Molte attività digitali utilizzano diversi strumenti contemporaneamente: e-commerce, gestionale, database, servizi cloud, email, applicazioni interne e piattaforme esterne. Il problema non è avere più sistemi, ma dover trasferire manualmente le informazioni tra uno e l'altro.
Che cos'è un'API
Un'API permette a due applicazioni di scambiarsi dati secondo regole definite. Invece di copiare manualmente un ordine da una piattaforma a un'altra, un'integrazione può ricevere i dati, validarli e inviarli automaticamente al sistema corretto.
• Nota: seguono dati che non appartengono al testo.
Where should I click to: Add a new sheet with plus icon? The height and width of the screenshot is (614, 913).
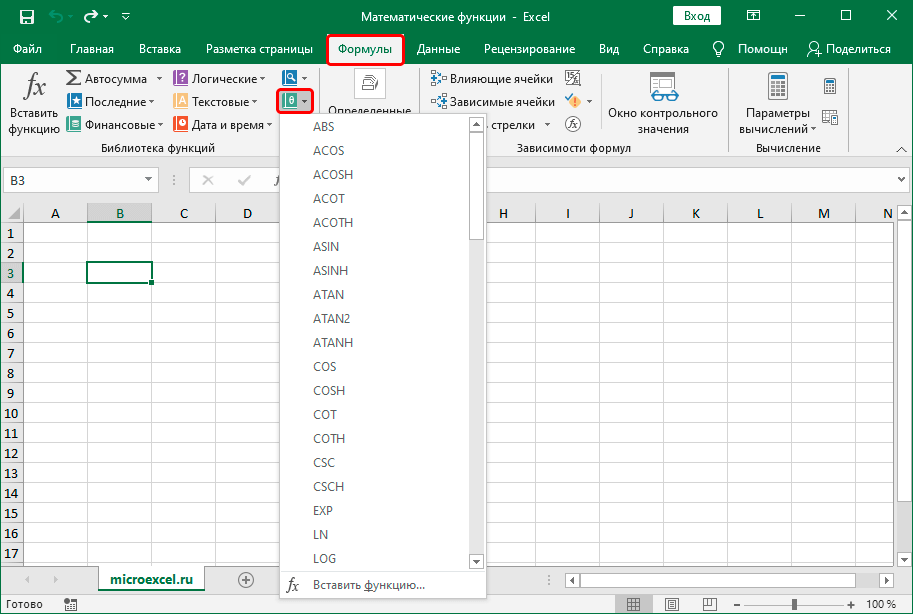(246, 579)
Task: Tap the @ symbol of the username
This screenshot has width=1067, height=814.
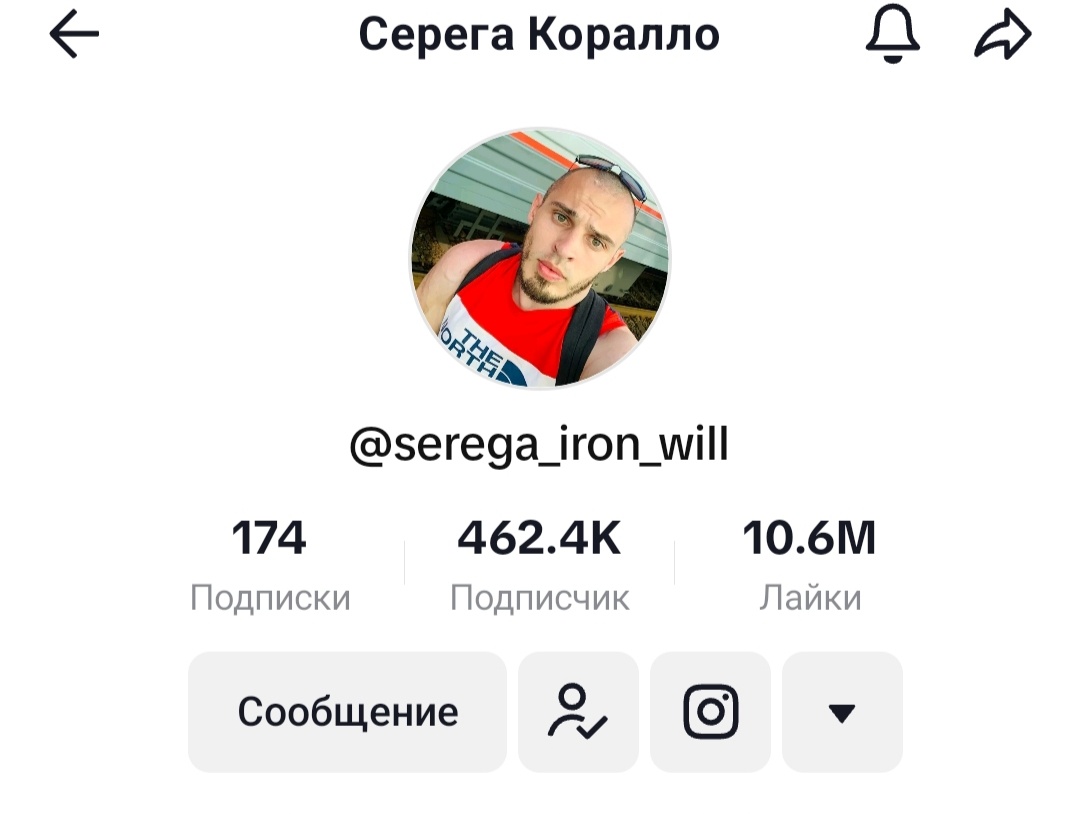Action: [371, 446]
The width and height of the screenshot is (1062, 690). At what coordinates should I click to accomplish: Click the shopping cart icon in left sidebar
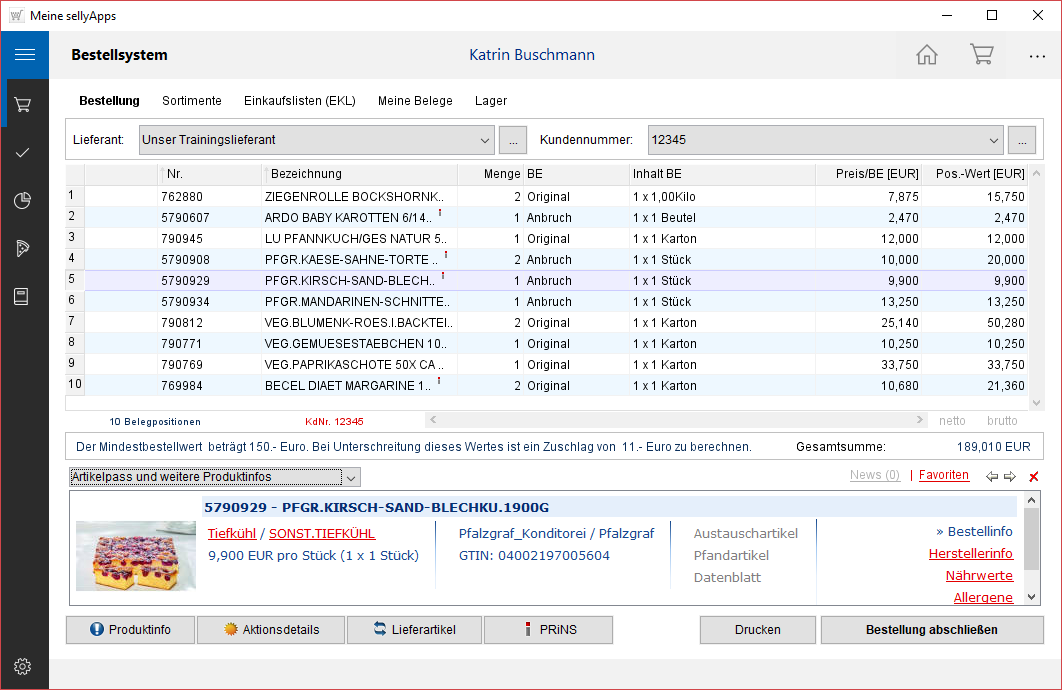23,104
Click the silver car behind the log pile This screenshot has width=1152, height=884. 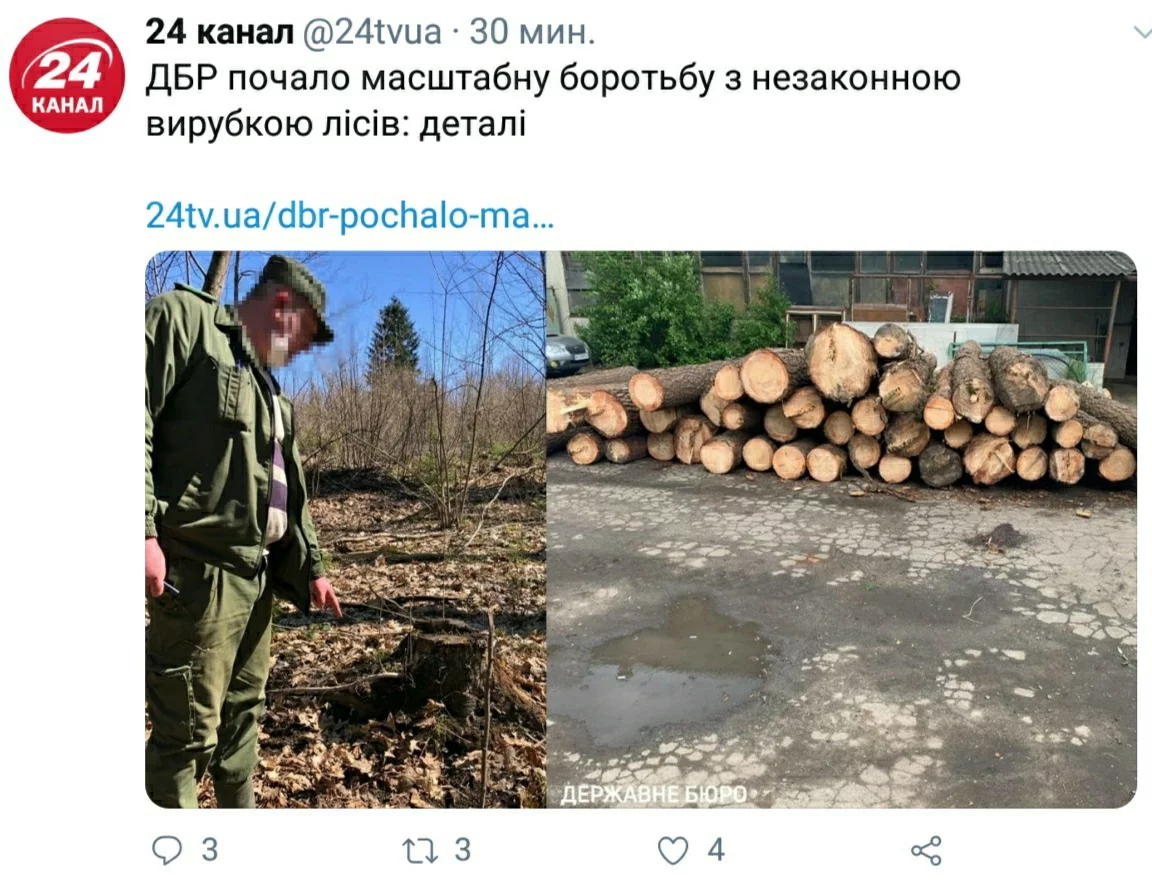[x=567, y=354]
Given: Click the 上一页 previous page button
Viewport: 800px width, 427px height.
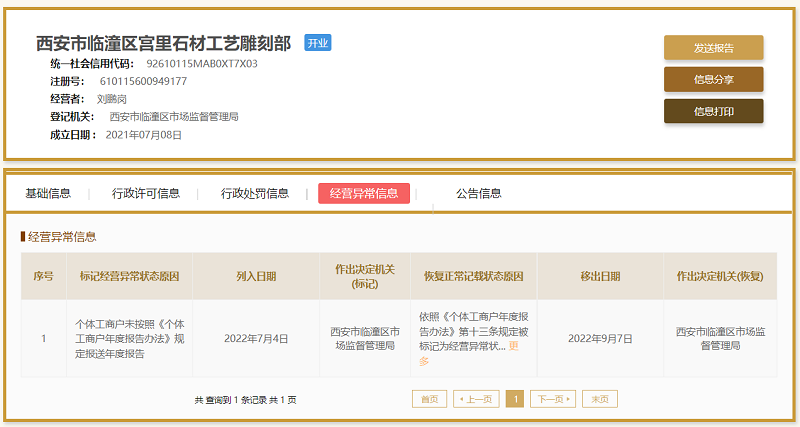Looking at the screenshot, I should (476, 399).
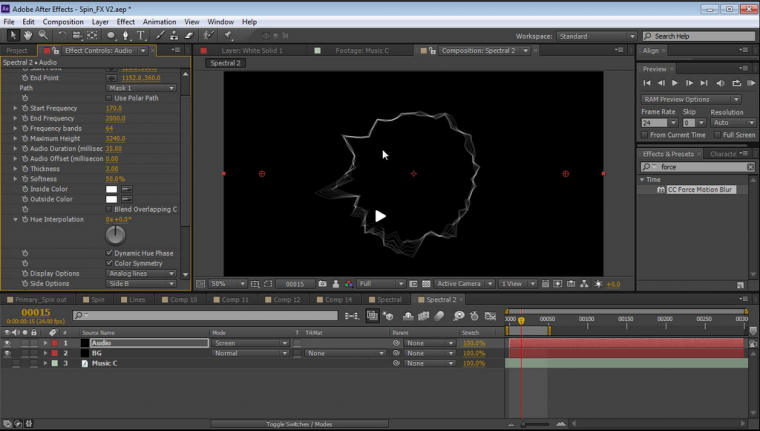
Task: Hide the Audio layer with eye icon
Action: tap(7, 343)
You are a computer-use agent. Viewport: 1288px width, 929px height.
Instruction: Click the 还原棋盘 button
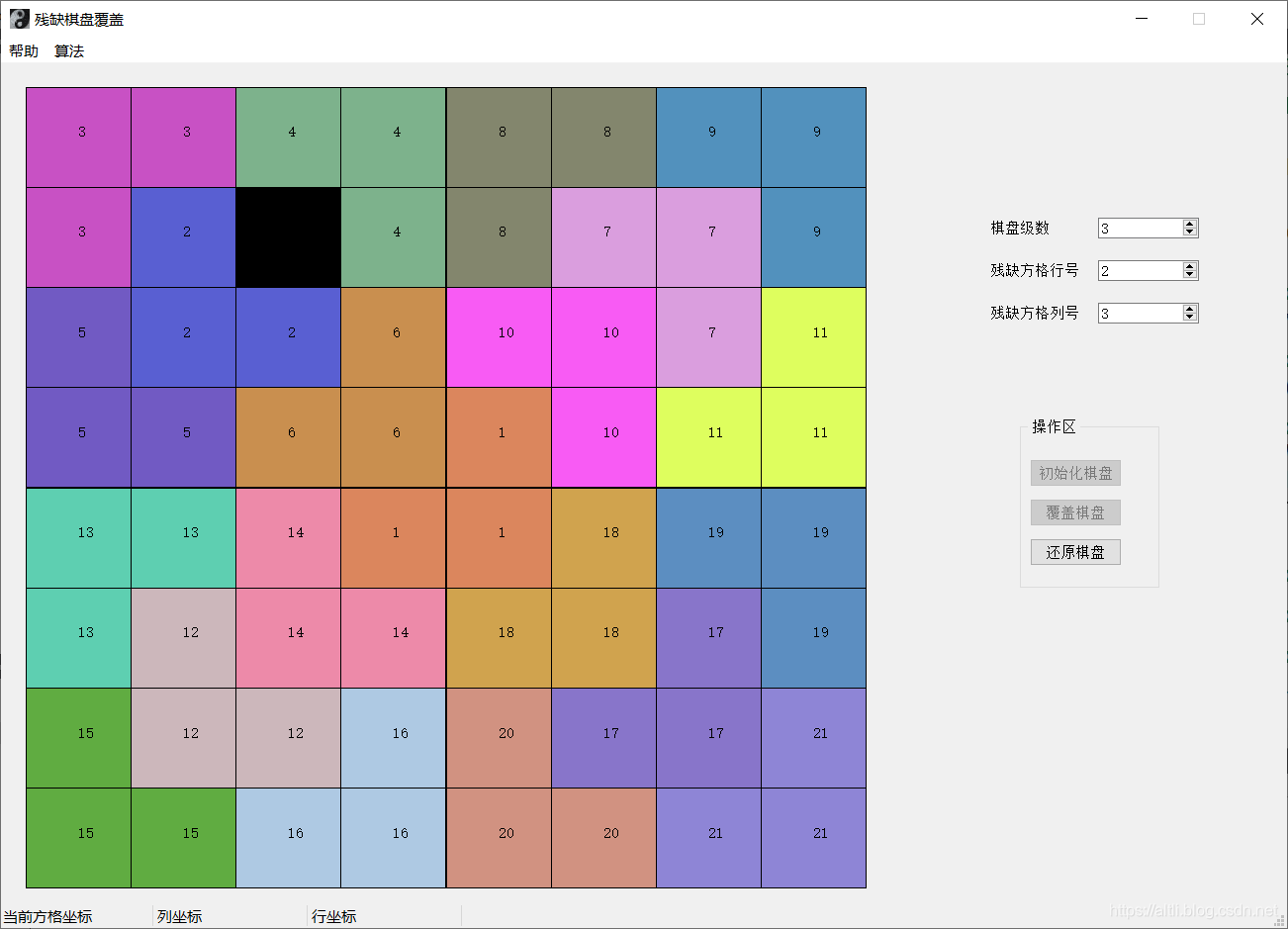coord(1075,551)
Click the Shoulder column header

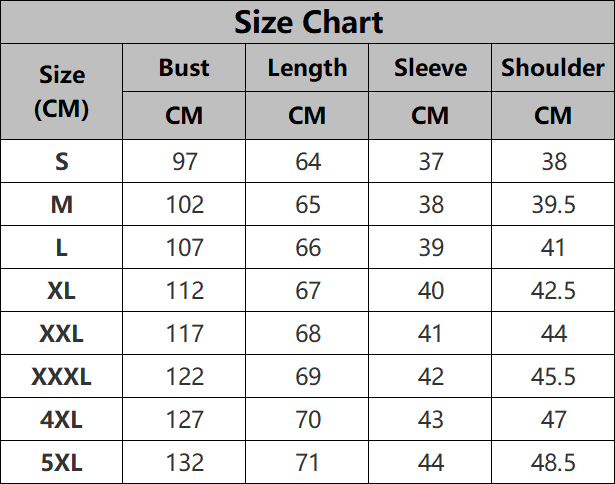coord(553,67)
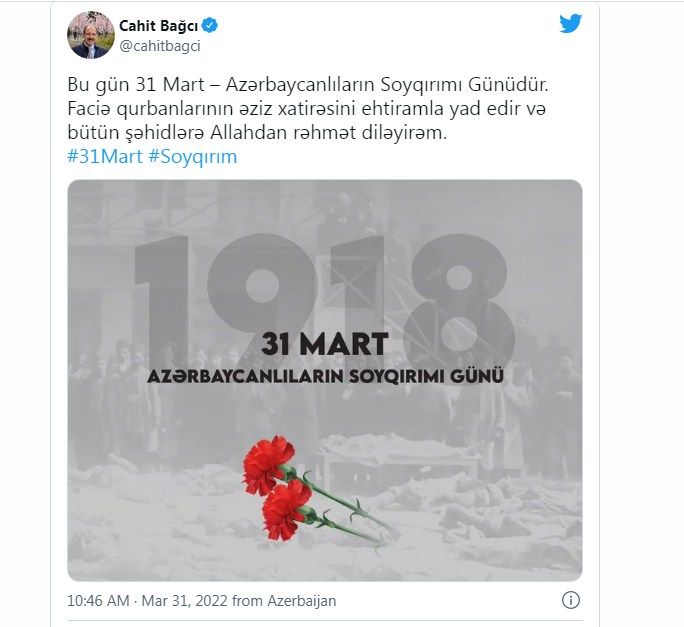Viewport: 684px width, 627px height.
Task: Click the word 'Günüdür' in tweet text
Action: click(508, 85)
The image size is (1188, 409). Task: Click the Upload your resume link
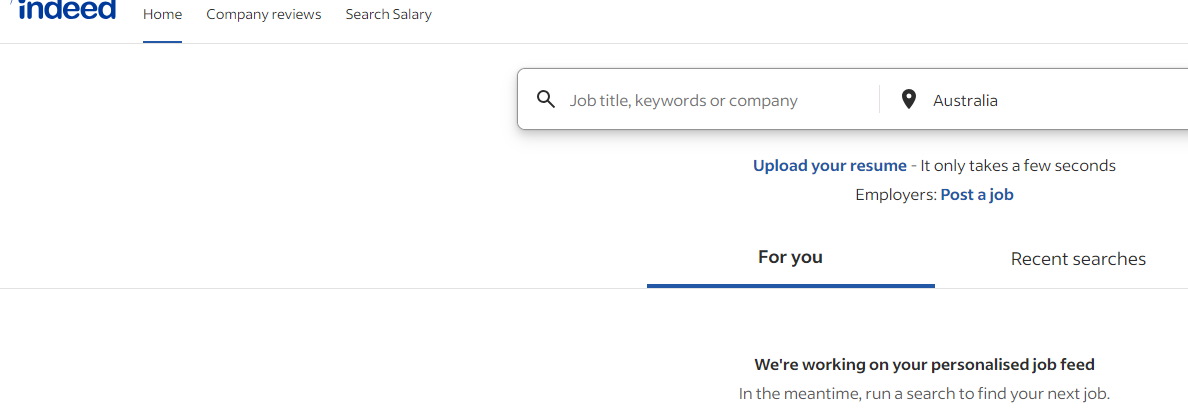pos(829,166)
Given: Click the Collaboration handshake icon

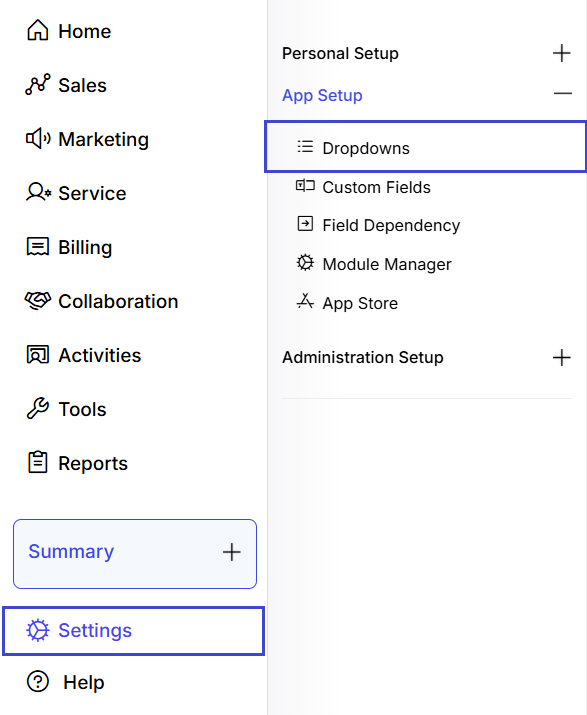Looking at the screenshot, I should (38, 301).
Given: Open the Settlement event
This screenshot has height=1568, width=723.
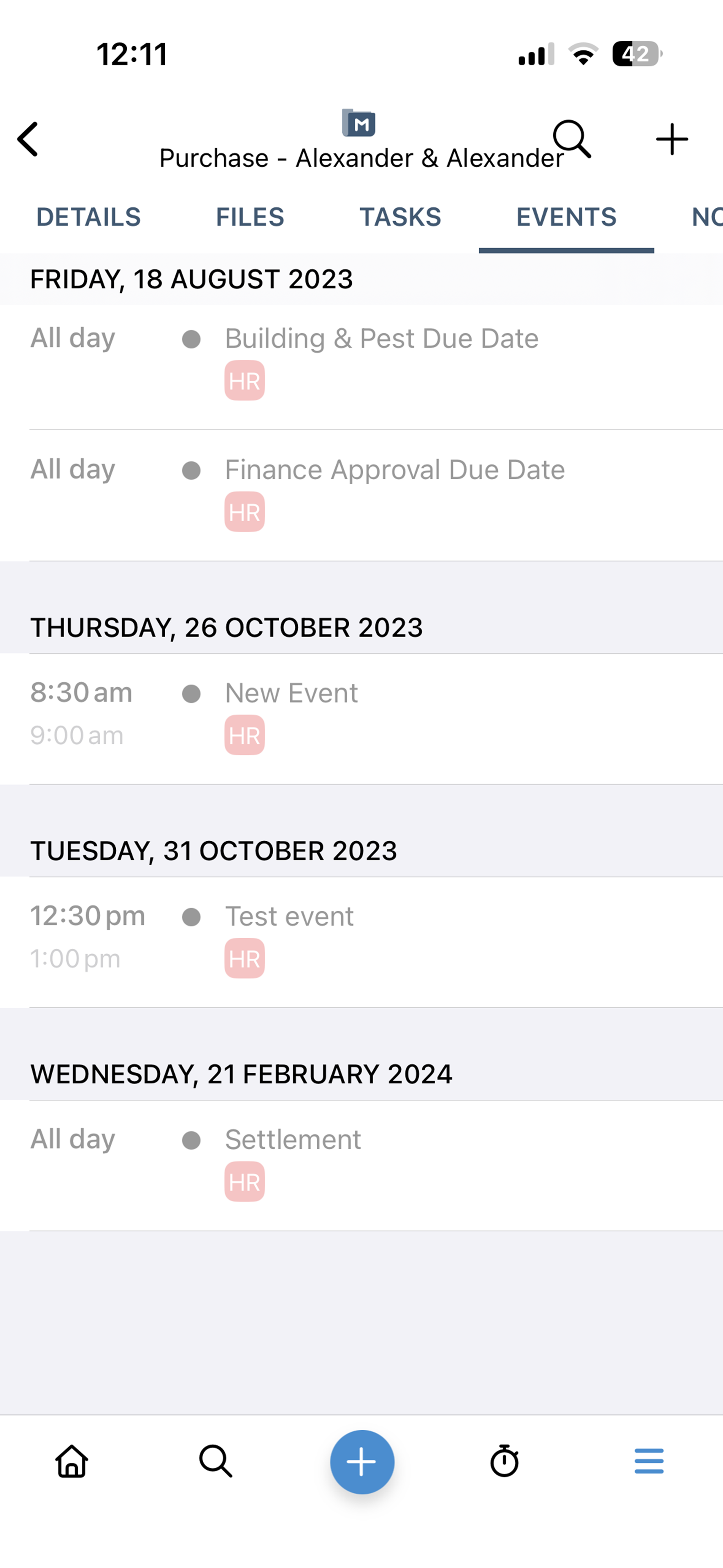Looking at the screenshot, I should (x=293, y=1140).
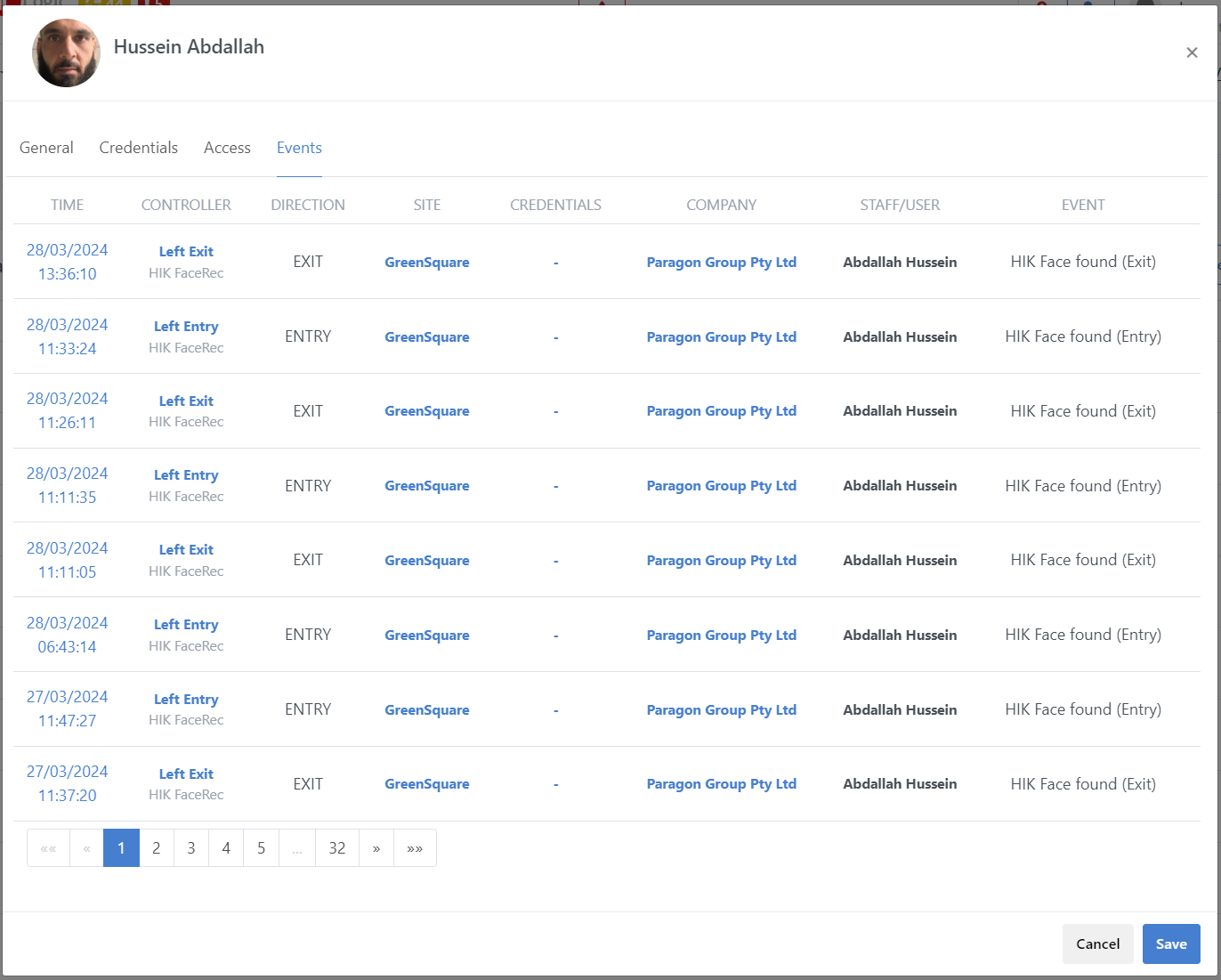Go to page 2 of events
Screen dimensions: 1221x980
[x=157, y=848]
API e webhook non sono la stessa cosa
Un'API viene normalmente interrogata quando un sistema ha bisogno di informazioni. Un webhook permette invece a una piattaforma di comunicare che è appena accaduto un evento, per esempio la creazione di un ordine o la modifica di uno stato.
Esempi di automazione
- sincronizzazione di ordini e disponibilità;
- aggiornamento automatico di cataloghi;
- creazione di documenti o report;
- notifiche generate da eventi specifici;
- allineamento tra database e applicazioni;
- workflow automatici dopo la compilazione di un modulo.
Prima di automatizzare bisogna controllare il processo
Automatizzare un flusso sbagliato significa eseguire più velocemente un errore. Prima dello sviluppo è importante identificare dati di ingresso, validazioni, eccezioni e risultato atteso.
Affidabilità e controllo
Un'automazione professionale deve prevedere log, gestione degli errori, retry quando appropriato e possibilità di verificare ciò che è successo. Il sistema non deve soltanto funzionare quando tutto va bene.
Da dove partire
Il punto migliore è un'attività ripetitiva che utilizza dati già digitali. Se una persona copia ogni giorno le stesse informazioni tra due piattaforme, esiste spesso un'opportunità concreta di integrazione.